→ **Records supplied**
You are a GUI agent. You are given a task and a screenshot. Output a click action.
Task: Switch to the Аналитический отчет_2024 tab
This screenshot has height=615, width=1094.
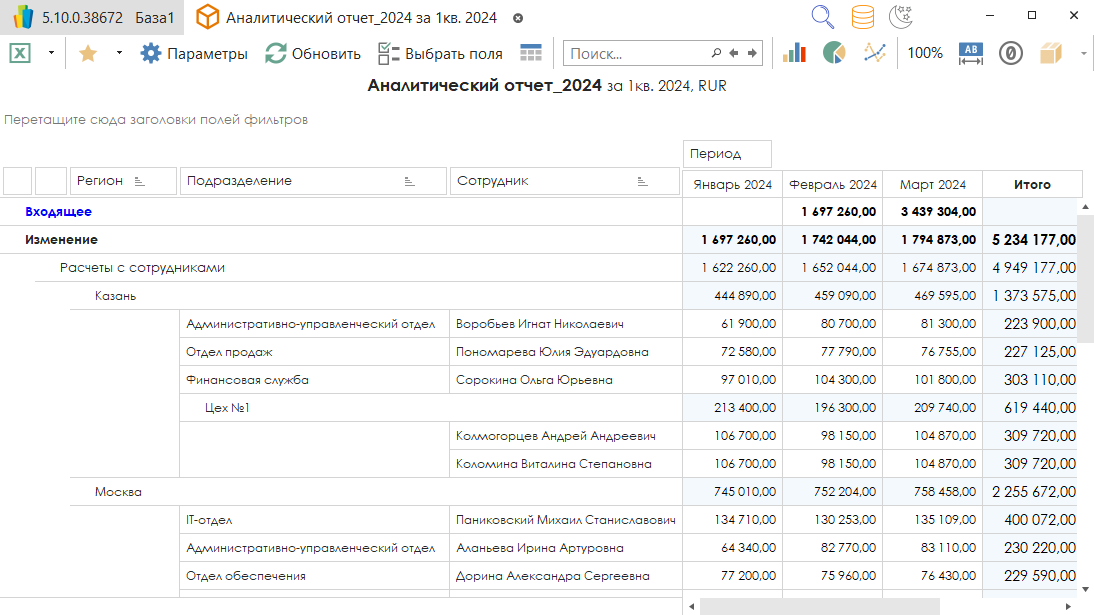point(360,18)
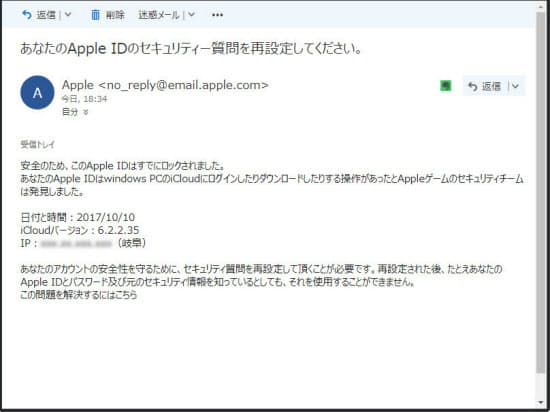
...
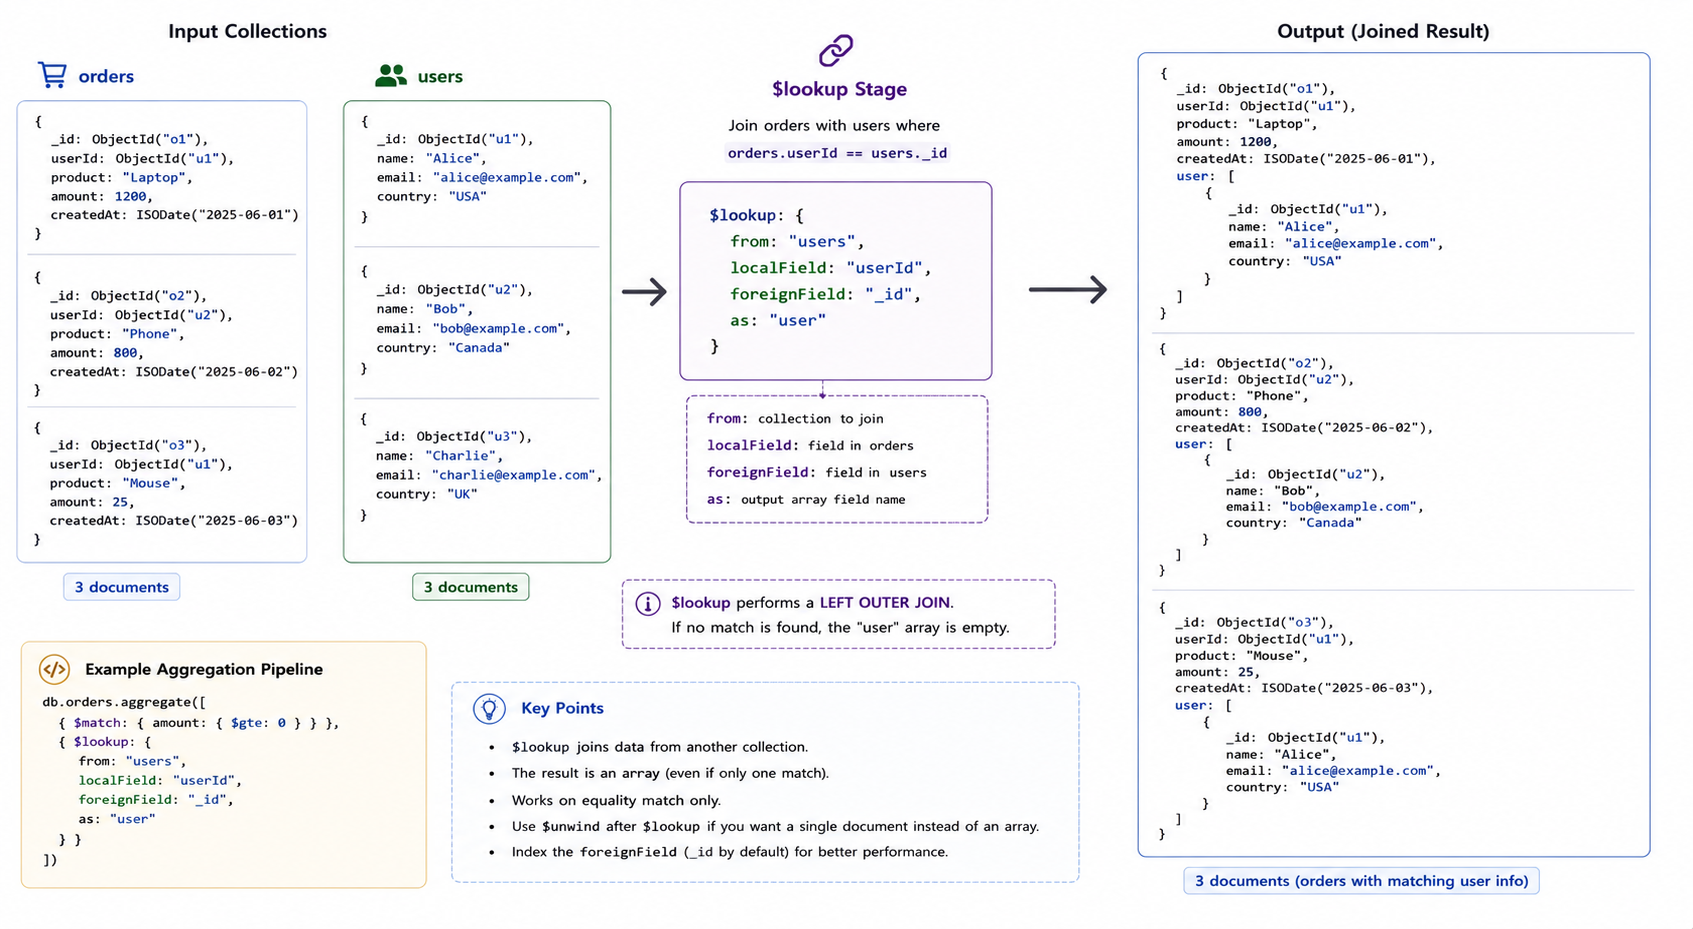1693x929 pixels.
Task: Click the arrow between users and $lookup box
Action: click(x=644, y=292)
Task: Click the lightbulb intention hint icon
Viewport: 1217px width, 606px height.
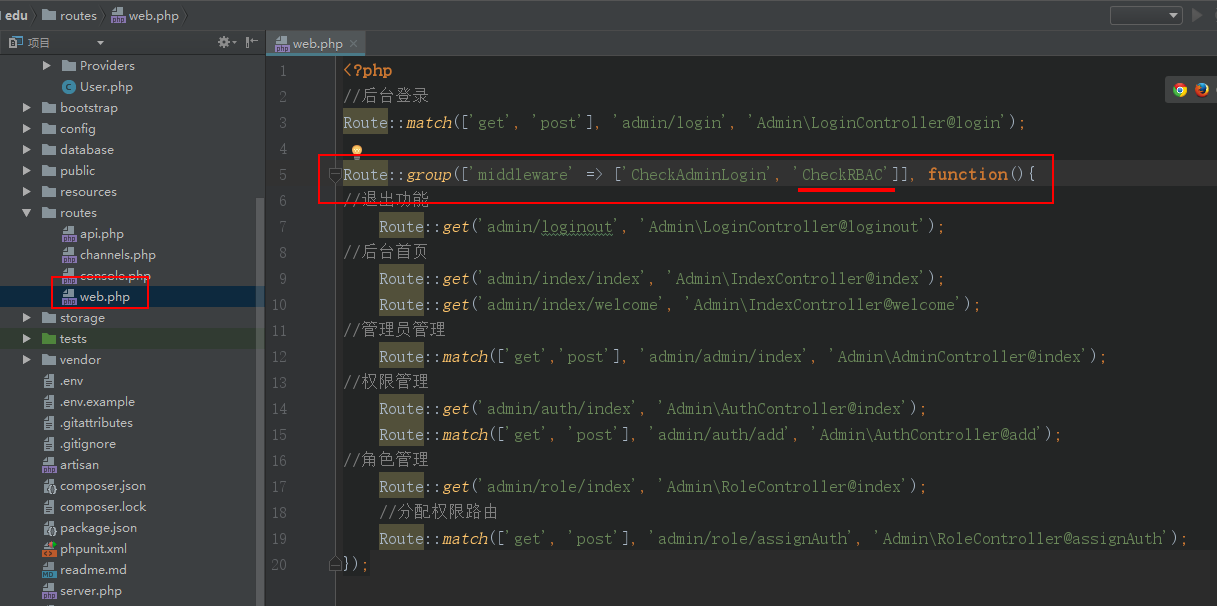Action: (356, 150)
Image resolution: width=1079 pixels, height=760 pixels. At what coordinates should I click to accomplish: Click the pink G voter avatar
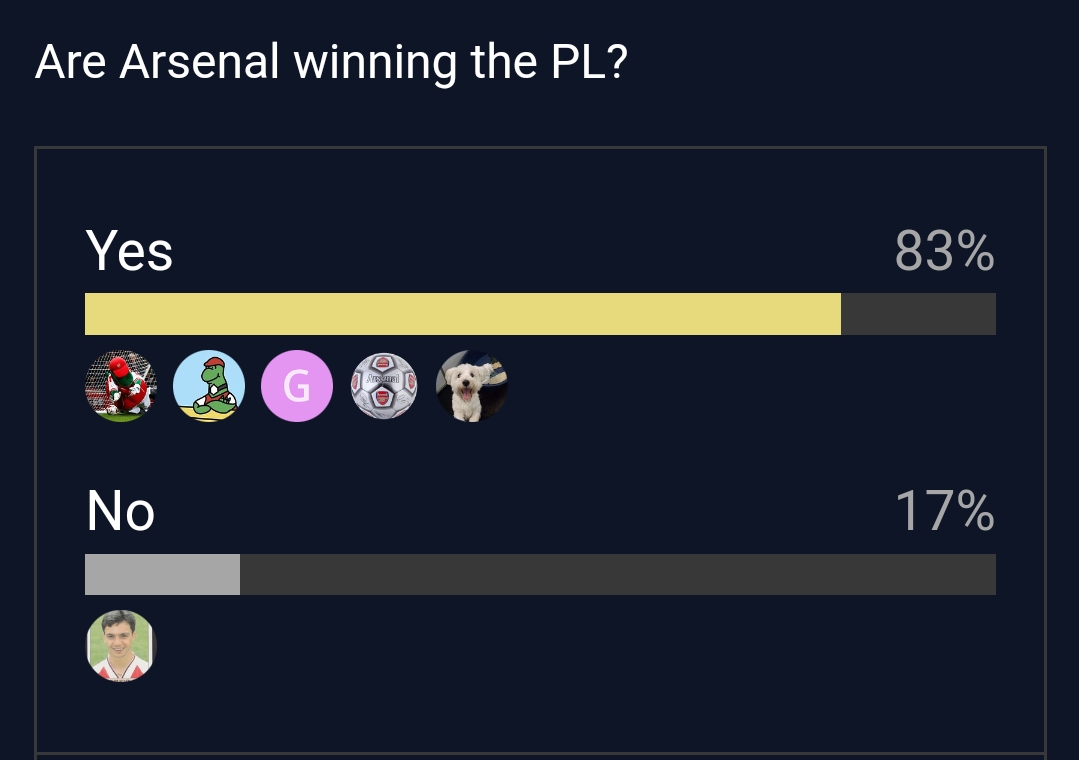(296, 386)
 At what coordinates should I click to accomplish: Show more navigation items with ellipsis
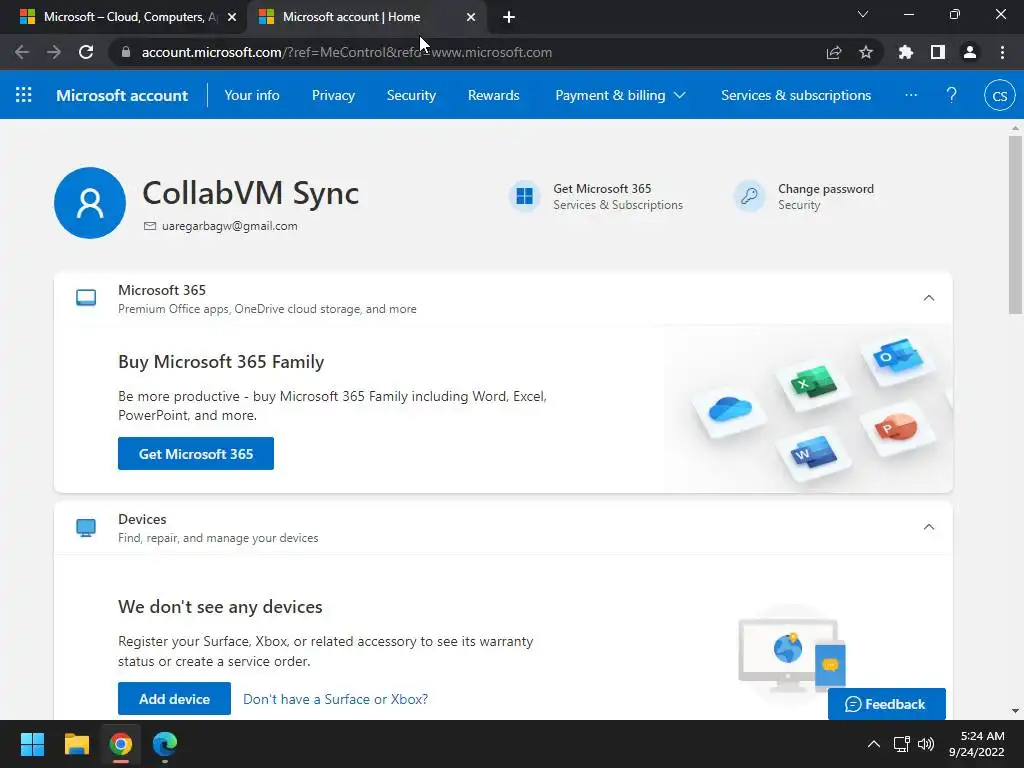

→ **What needs to be done**
Quote word for word only the lines above from the one containing "Viewport: 1217px width, 606px height." through the one containing "At what coordinates should I click to accomplish: Show". Pictures stay out of your copy.

→ **Solution for this exercise**
Viewport: 1217px width, 606px height.
Action: (356, 150)
Image resolution: width=1079 pixels, height=760 pixels. At what coordinates should I click to accomplish: Click the pink G voter avatar
(296, 386)
 At what coordinates should I click to accomplish: Show more navigation items with ellipsis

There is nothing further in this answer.